DEFINITION: The “paradox of value”—also known as the “water–diamond paradox”—is the counterintuitive fact that the most valuable goods for human life and well-being, such as water, often have little or no exchange or market value, while goods with very high exchange or market value, such as diamonds, often have little or no value for human life and well-being.
ETYMOLOGY: The word “paradox” derives from the Greek word paradoxos, meaning “contrary to opinion,” “unexpected,” “strange,” or “marvelous.” The word paradoxos, in turn, is composed of the prefix para-, meaning “beside” or “beyond,” and doxa, meaning “opinion.”
The word “value” derives, via Middle English, Middle French, and Vulgar Latin, from the classical Latin verb valeo, valēre—more specifically, fromthe feminine of the past participle, valuta—meaning “be strong,” “be vigorous,” or “prevail.” Thus, the root meaning of “value” was originally “strength, “vigor,” or “predominance.”
USAGE: The paradox of value was first noted in passing by the Greek philosopher Plato in his dialogue Euthydemus in the early fourth century BC.
Later authors who mention it include the Polish astronomer Nicolaus Copernicus, the English philosopher John Locke, and the Scottish economist John Law.
The “Father of Economics,” Adam Smith, attempted to resolve the paradox of value by distinguishing between two different kinds of value, which he styled “use value” and “exchange value.”
Here is how he expressed the matter in his 1776 classic, The Wealth of Nations:
What are the rules which men naturally observe in exchanging them [goods] for money or for one another, I shall now proceed to examine. These rules determine what may be called the relative or exchangeable value of goods. The word VALUE, it is to be observed, has two different meanings, and sometimes expresses the utility of some particular object, and sometimes the power of purchasing other goods which the possession of that object conveys. The one may be called “value in use”; the other, “value in exchange.” The things which have the greatest value in use have frequently little or no value in exchange; on the contrary, those which have the greatest value in exchange have frequently little or no value in use. Nothing is more useful than water: but it will purchase scarcely anything; scarcely anything can be had in exchange for it. A diamond, on the contrary, has scarcely any use-value; but a very great quantity of other goods may frequently be had in exchange for it.
Smith then attempted to explain “exchange value” in terms of what later became known as the labor theory of value, writing:
The real price of every thing, what every thing really costs to the man who wants to acquire it, is the toil and trouble of acquiring it.
In other words, in Smith’s view, diamonds are worth more than water in “exchange value” because of the labor involved in mining and cutting them.
However, this cannot be whole story, because one can easily imagine circumstances in which someone would readily exchange a handful of diamonds for a canteen full of water.
Those circumstances, however, would have to include an immediate environment in which water was scarce—such as being marooned in the desert. In such an environment, one might think of the transportation of water to that location as being labor-intensive. Therefore, it might seem that the labor theory of value was correct, after all.

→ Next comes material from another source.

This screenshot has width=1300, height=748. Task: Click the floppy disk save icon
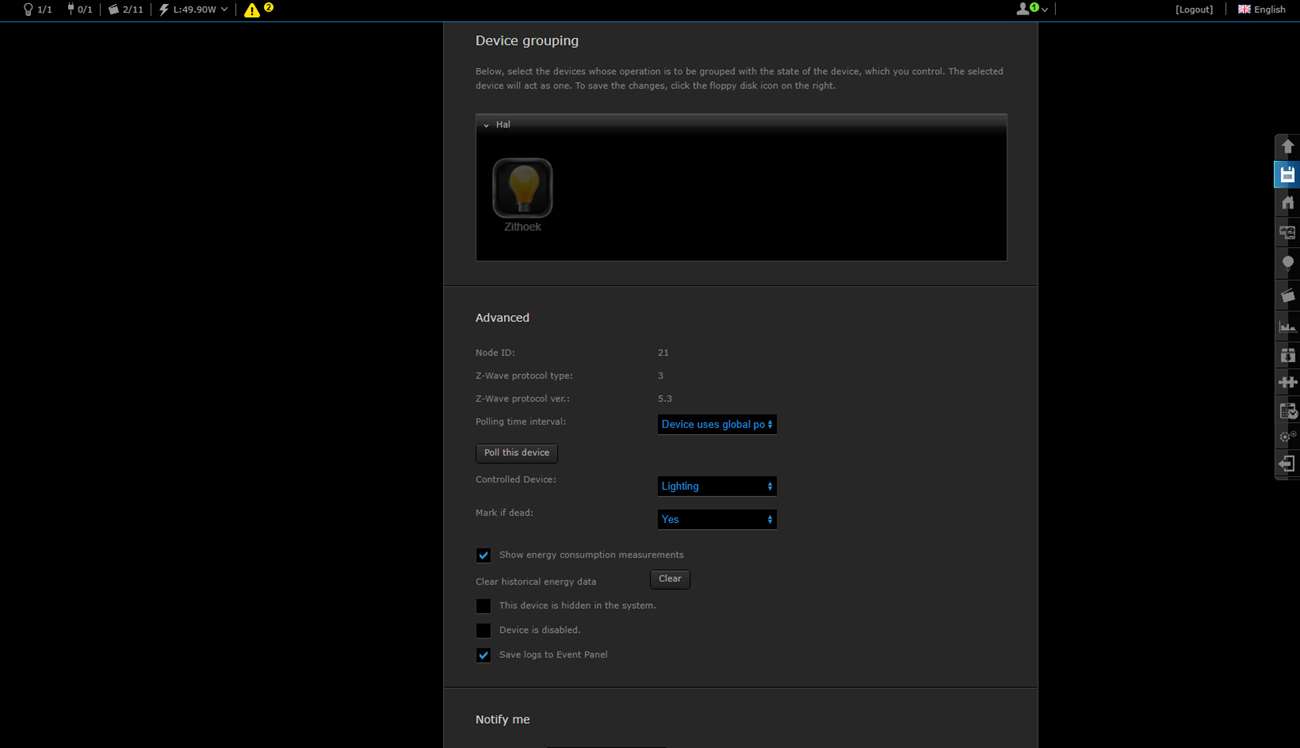coord(1287,175)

But scarcity and the amount of labor required to produce a thing or bring it to a particular location are two different concepts.

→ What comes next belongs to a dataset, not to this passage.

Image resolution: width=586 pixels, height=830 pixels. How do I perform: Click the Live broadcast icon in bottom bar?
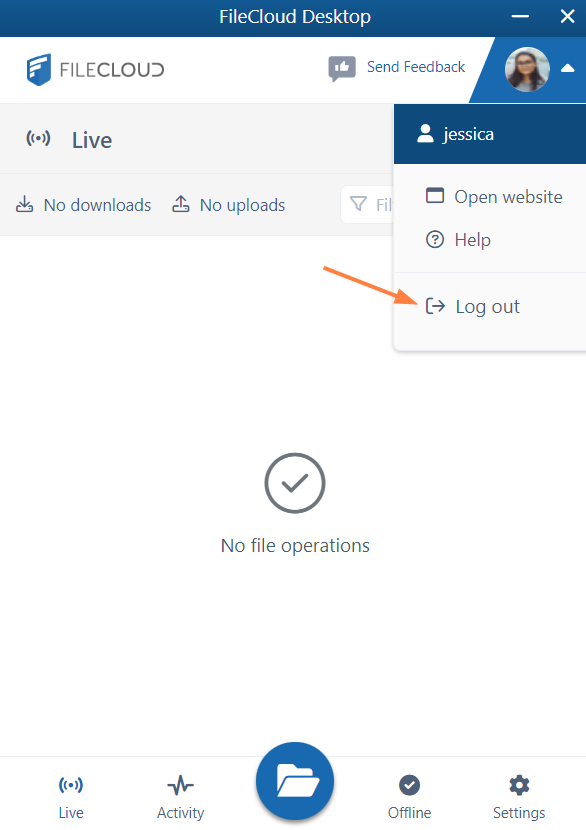71,785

It is true that the much greater scarcity of diamonds than water is at the root of the paradox of value. However, scarcity is only a necessary condition for the paradox, not a sufficient one.
To understand the full story, including the sufficient condition for the paradox to occur, one has also to take into account the subjective state of mind of the individual consumer.
For this, we must turn to the subjective theory of value.
According to this theory—pioneered in the second half of the nineteenth century by Carl Menger, William Stanley Jevons, and Léon Walras—the value of goods is largely, if not wholly, determined by the preferences of individual consumers.
To illustrate: No matter how much loving labor a writer puts into writing a novel, if no one else wants to read it, it has no market value.
Analogously, if a man is dying of thirst in the desert, diamonds have no value to him, no matter how much labor went into their mining and cutting.
Contrariwise, if a man lives next to a river or a freshwater lake, water will be so plentiful that he can simply take it for granted. Thus, while water continues to have great fundamental value to him—it remains necessary to his very existence—circumstances are such that he is not conscious of this value.
So, it is not the case—as Adam Smith supposed—that there are two kinds of value: “use value” and “exchange value.”
Rather, it is the case that, while the value of a thing is based on the subjective preference of the individual consumer, part of that subjective preference itself is constituted by the degree of scarcity or abundance of the thing.